**What needs to be done**
Lines from the one containing "Task: Click Enregistrer au format PDF" through the last line of the data below are to be returned exactly; leave out the rest.

**Stored data**
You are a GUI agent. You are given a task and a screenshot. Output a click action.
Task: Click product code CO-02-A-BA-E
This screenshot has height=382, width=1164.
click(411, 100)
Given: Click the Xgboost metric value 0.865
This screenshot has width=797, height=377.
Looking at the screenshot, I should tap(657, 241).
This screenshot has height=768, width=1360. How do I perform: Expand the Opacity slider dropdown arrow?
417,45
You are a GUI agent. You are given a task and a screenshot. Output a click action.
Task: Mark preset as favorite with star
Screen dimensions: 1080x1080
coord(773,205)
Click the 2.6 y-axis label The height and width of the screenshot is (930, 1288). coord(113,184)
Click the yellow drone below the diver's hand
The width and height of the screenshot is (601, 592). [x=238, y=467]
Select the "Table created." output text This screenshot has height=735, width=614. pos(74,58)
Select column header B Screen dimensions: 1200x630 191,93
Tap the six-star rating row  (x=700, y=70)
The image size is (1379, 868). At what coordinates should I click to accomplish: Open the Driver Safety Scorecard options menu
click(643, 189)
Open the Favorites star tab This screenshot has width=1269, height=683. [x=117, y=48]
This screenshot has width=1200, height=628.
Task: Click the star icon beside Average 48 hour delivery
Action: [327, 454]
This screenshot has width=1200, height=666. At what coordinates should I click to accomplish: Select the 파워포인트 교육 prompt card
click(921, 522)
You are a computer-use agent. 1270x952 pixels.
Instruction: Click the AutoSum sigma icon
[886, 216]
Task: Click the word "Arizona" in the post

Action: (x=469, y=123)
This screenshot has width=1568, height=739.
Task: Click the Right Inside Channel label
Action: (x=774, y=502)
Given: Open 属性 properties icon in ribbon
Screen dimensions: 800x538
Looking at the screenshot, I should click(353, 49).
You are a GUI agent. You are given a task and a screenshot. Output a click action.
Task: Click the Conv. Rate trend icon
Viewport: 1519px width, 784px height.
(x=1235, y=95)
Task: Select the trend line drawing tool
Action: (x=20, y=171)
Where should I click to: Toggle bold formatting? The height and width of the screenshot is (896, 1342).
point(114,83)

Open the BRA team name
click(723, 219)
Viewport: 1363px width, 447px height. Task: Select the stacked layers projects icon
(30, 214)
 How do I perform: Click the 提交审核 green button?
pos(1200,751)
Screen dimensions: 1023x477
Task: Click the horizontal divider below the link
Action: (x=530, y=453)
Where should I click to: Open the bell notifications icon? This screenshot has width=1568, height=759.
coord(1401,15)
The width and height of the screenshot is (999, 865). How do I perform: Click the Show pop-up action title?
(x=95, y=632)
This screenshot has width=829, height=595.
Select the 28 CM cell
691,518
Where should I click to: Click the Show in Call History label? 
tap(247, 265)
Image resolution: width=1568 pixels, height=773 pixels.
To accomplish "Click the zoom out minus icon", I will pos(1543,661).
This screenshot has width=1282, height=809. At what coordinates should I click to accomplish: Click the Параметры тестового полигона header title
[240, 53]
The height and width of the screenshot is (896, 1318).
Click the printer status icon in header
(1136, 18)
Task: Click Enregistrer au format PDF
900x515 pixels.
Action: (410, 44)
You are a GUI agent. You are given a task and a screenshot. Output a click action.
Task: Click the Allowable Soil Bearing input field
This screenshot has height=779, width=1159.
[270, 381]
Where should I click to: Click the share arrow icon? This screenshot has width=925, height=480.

**Answer below**
Task: Click Enregistrer au format PDF
900x515 pixels.
Action: (410, 44)
You are a GUI agent. You are given a task and a screenshot. Output a click action.
Task: Click the Allowable Soil Bearing input field
This screenshot has height=779, width=1159.
[270, 381]
Where should I click to: Click the share arrow icon? This screenshot has width=925, height=480.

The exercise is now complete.